High-throughput organoid screening enables engineering of intestinal epithelial composition

Biology Biology
Genomics Genomics
Medicine Medicine
R&D R&D
Technology Technology
Alex K. Shalek Alex K. Shalek
Ben Mead Ben Mead
José Ordovas-Montañes José Ordovas-Montañes
Marko Vukovic Marko Vukovic

Mead et al.▾ Mead, B.E., Hattori, K., Levy, L., Vukovic, M., Sze, D., Matute, J.D., Duan, J., Langer, R., Blumberg, R.S., Ordovas-Montanes, J., Shalek, A.K., Karp, J.M.

bioRxiv

April, 2020

Abstract

Barrier tissue epithelia play an essential role in maintaining organismal homeostasis, and changes in their cellular composition have been observed in multiple human diseases. Within the small intestinal epithelium, adult stem cells integrate diverse signals to regulate regeneration and differentiation, thereby establishing overall cellularity.
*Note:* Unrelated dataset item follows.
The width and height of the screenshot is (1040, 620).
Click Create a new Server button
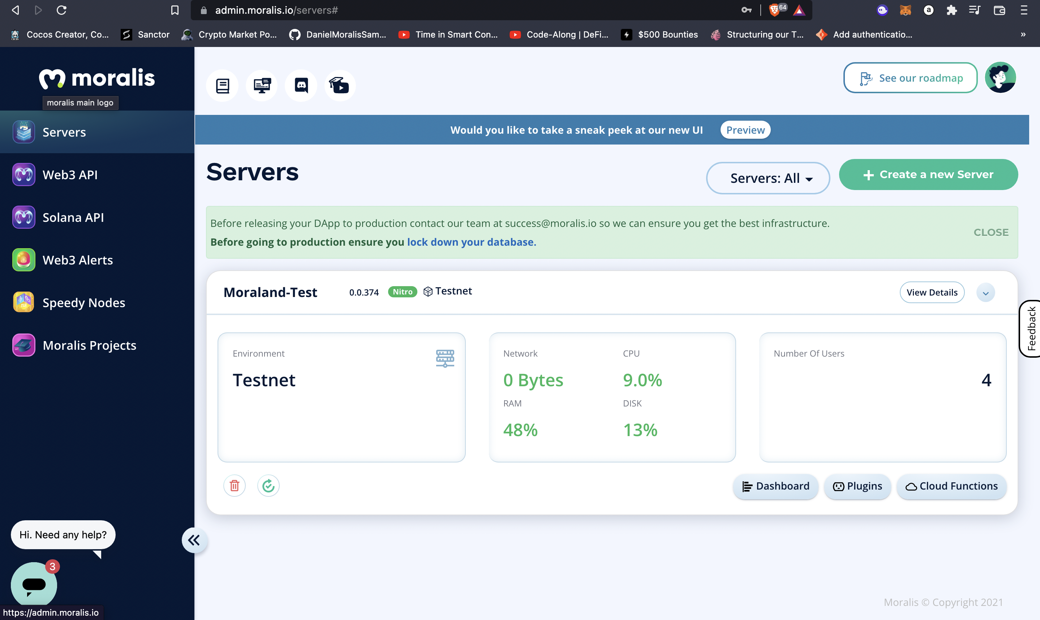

Accordingly, directing stem cell differentiation could provide a tractable approach to alter the abundance or quality of specialized cells of the small intestinal epithelium, including the secretory Paneth, goblet, and enteroendocrine populations. Yet, to date, there has been a lack of suitable tools and rigorous approaches to identify biological targets and pharmacological agents that can modify epithelial composition to enable causal testing of disease-associated changes with novel therapeutic candidates. To empower the search for epithelia-modifying agents, we establish a first-of-its-kind high-throughput phenotypic organoid screen. We demonstrate the ability to screen thousands of samples and uncover biological targets and associated small molecule inhibitors which translate to in vivo. This approach is enabled by employing a functional, cell-type specific, scalable assay on an organoid model designed to represent the physiological cues of in vivo Paneth cell differentiation from adult intestinal stem cells. Further, we miniaturize and adapt the organoid culture system to enable automated plating and screening, thereby providing the ability to test thousands of samples. Strikingly, in our screen we identify inhibitors of the nuclear exporter Xpo1 modulate stem cell fate commitment by inducing a pan-epithelial stress response combined with an interruption of mitogen signaling in cycling intestinal progenitors, thereby significantly increasing the abundance of Paneth cells independent of known WNT and Notch differentiation cues. We extend our observation in vivo, demonstrating that oral administration of Xpo1 inhibitor KPT-330 at doses 1,000-fold lower than conventionally used in hematologic malignancies increases Paneth cell abundance. In total, we provide a framework to identify novel biological cues and therapeutic leads to rebalance intestinal stem cell differentiation and modulate epithelial tissue composition via high-throughput phenotypic screening in rationally-designed organoid model of differentiation.